4

If $$F(t)=\displaystyle\sum_{n=1}^t\frac{4n+\sqrt{4n^2-1}}{\sqrt{2n+1}+\sqrt{2n-1}}$$ find $F(60)$.


I tried manipulating the general term(of sequence) in the form $V(n)-V(n-1)$ to calculate the sum by cancellation but went nowhere.
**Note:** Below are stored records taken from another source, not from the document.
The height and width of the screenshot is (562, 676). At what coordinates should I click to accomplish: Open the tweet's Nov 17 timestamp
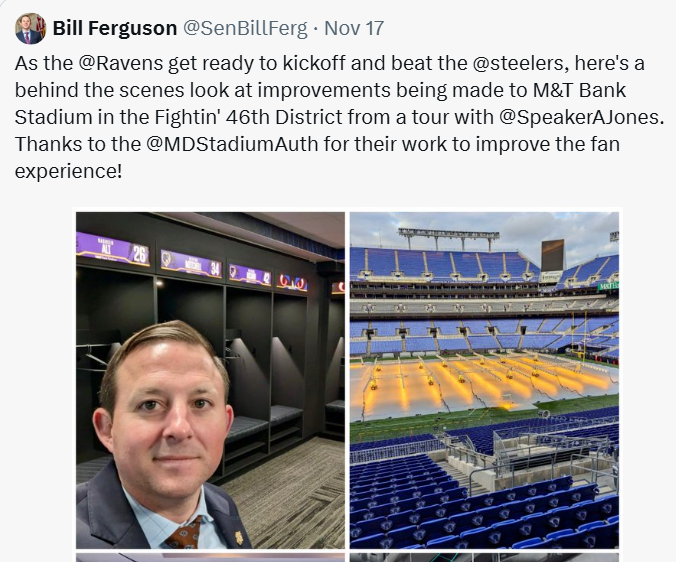[x=354, y=28]
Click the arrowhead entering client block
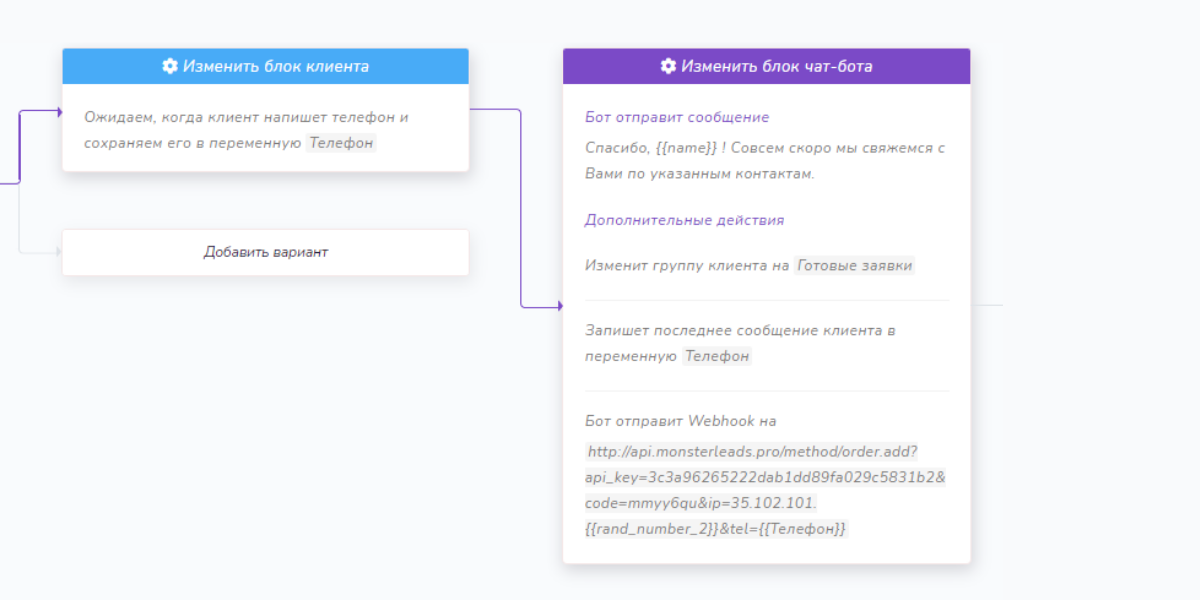 [58, 112]
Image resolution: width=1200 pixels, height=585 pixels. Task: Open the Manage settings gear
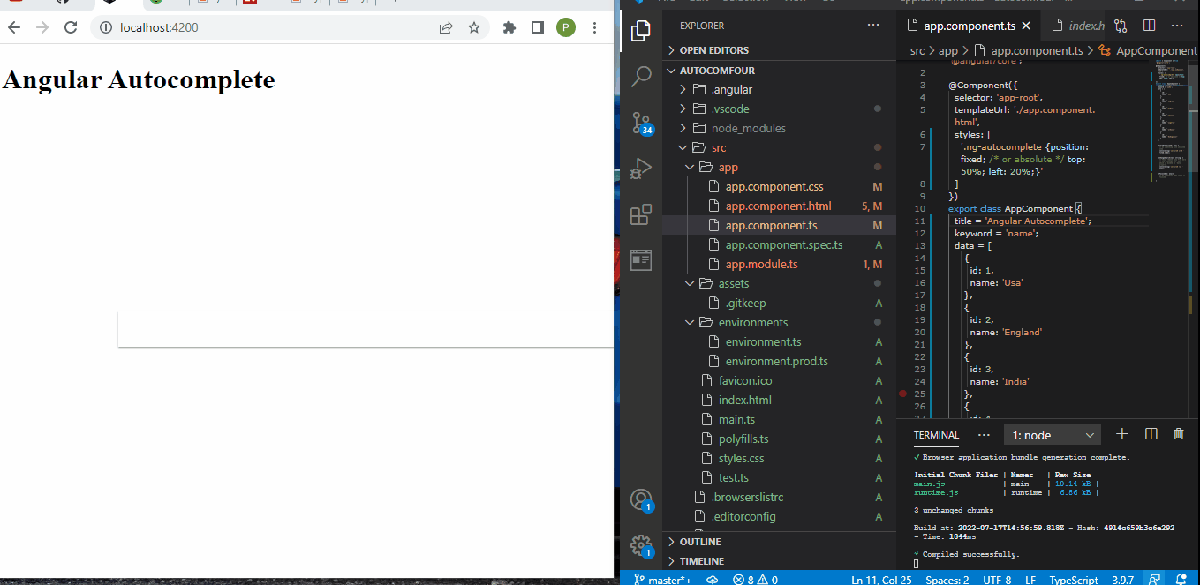(641, 546)
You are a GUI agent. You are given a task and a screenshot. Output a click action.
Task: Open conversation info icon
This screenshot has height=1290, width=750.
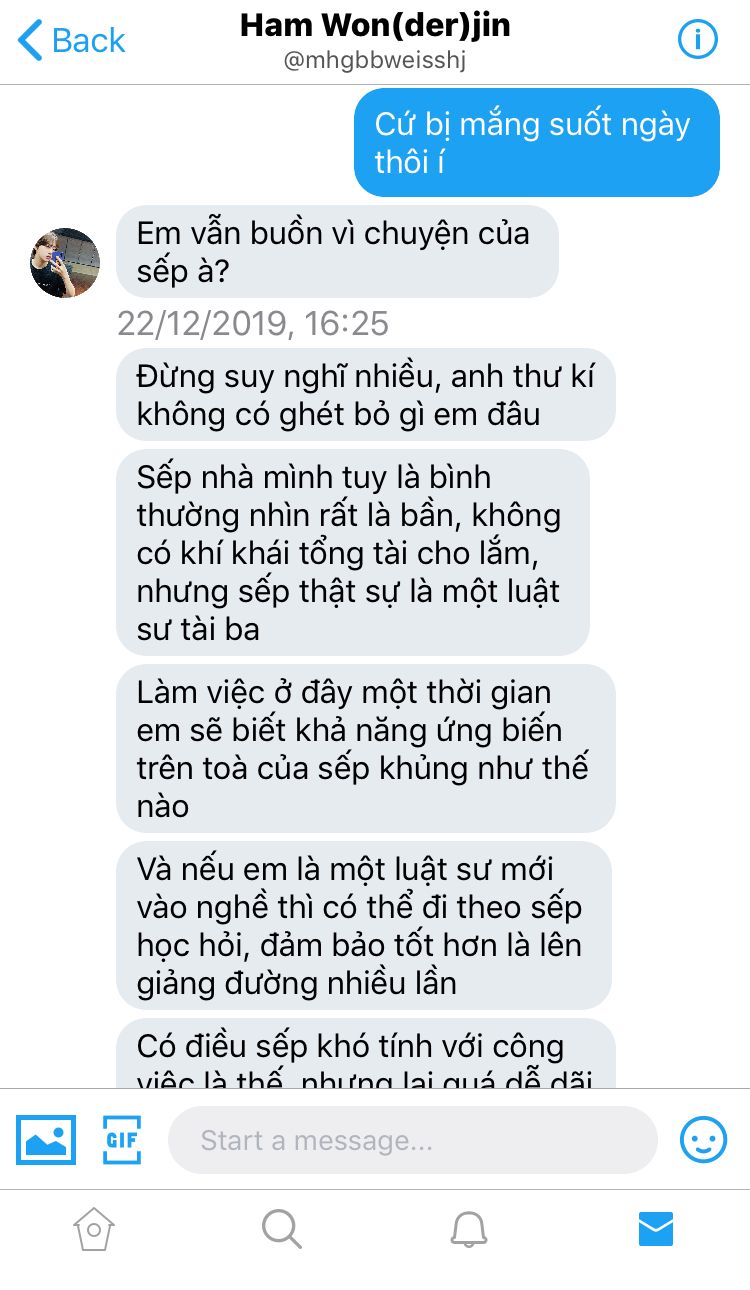pos(698,40)
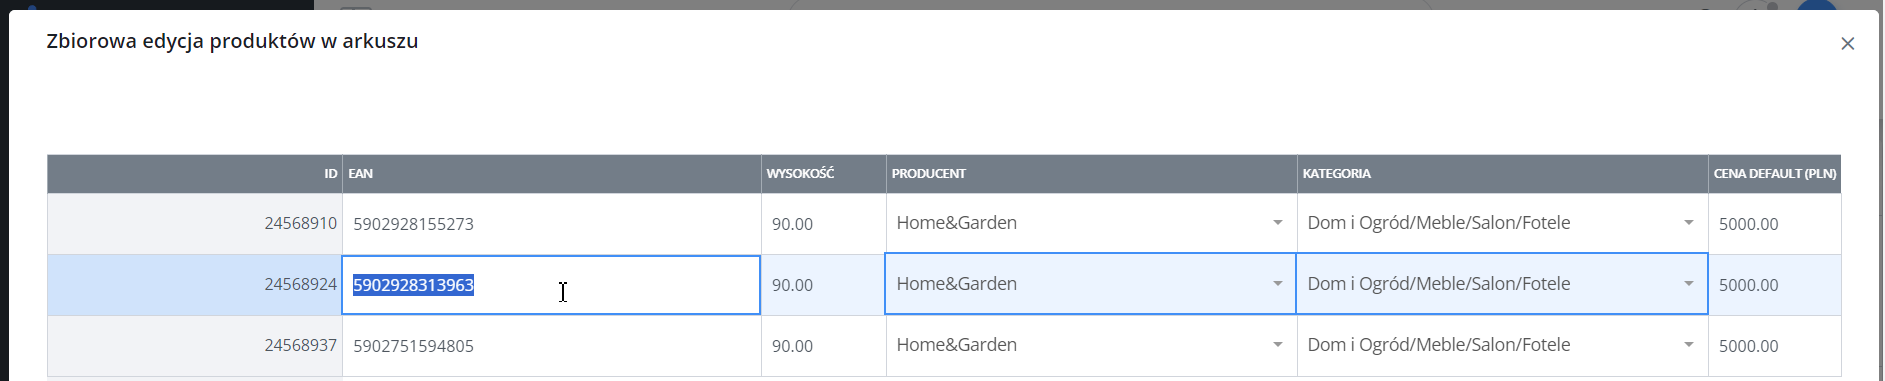Edit Wysokość value for product 24568937
The image size is (1885, 381).
coord(823,346)
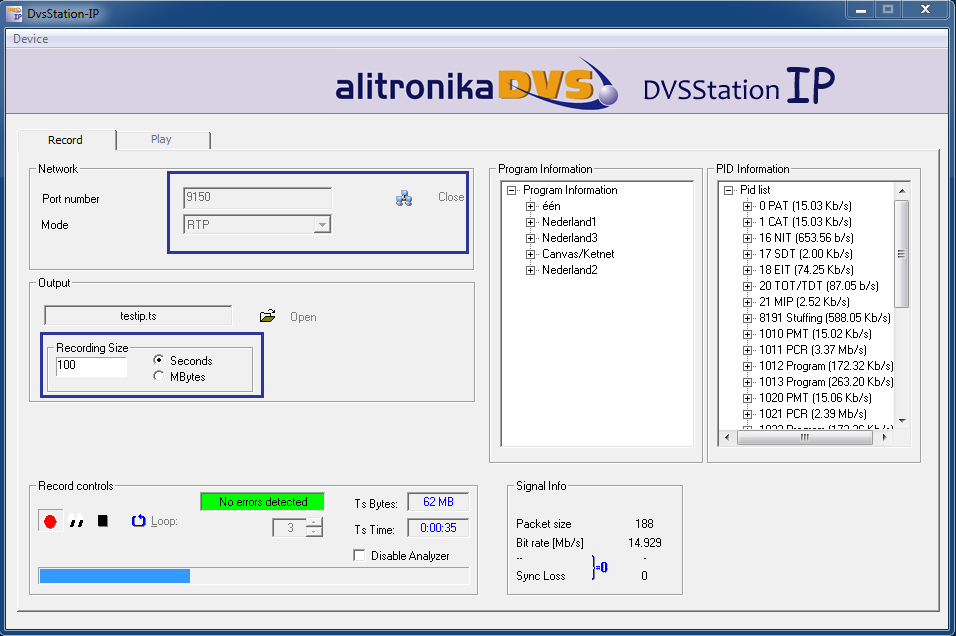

I also tried using the fact that $$2n+\sqrt{4n^2-1}=\frac{1}{2}{(\sqrt{2n-1}+\sqrt{2n+1})}^2$$ Could someone please give me a hint?

2 Answers2

1

$$T_n=\frac{4n+\sqrt{4n^2-1}}{\sqrt{2n+1}+\sqrt{2n-1}}=\frac{1}{2}[2n+1)^{3/2}-(2n-1)^{3/2}]=$$ Next by Telescopic summing we get $$S(60)=[121^{3/2}-1]/2=[1331-1]/2=665$$

Z Ahmed
  • 43,235
1

With more details, we have that

$$\frac{2n+\sqrt{(4n^2-1)}}{\sqrt{2n+1}+\sqrt{2n-1}}=\frac12\left({\sqrt{2n+1}+\sqrt{2n-1}}\right)$$

then

$$\frac{4n+\sqrt{(4n^2-1)}}{\sqrt{2n+1}+\sqrt{2n-1}}=\frac12\left({\sqrt{2n+1}+\sqrt{2n-1}}\right)+\frac{2n}{\sqrt{2n+1}+\sqrt{2n-1}}=\\=\frac12\left({\sqrt{2n+1}+\sqrt{2n-1}}\right)+n\left({\sqrt{2n+1}-\sqrt{2n-1}}\right)=\\=\frac12(2n+1)\sqrt{2n+1}-\frac12(2n-1)\sqrt{2n-1}=\\$$

$$=\frac12\left(\sqrt{(2n+1)^3}-\sqrt{(2n-1)^3}\right)$$

user
  • 154,566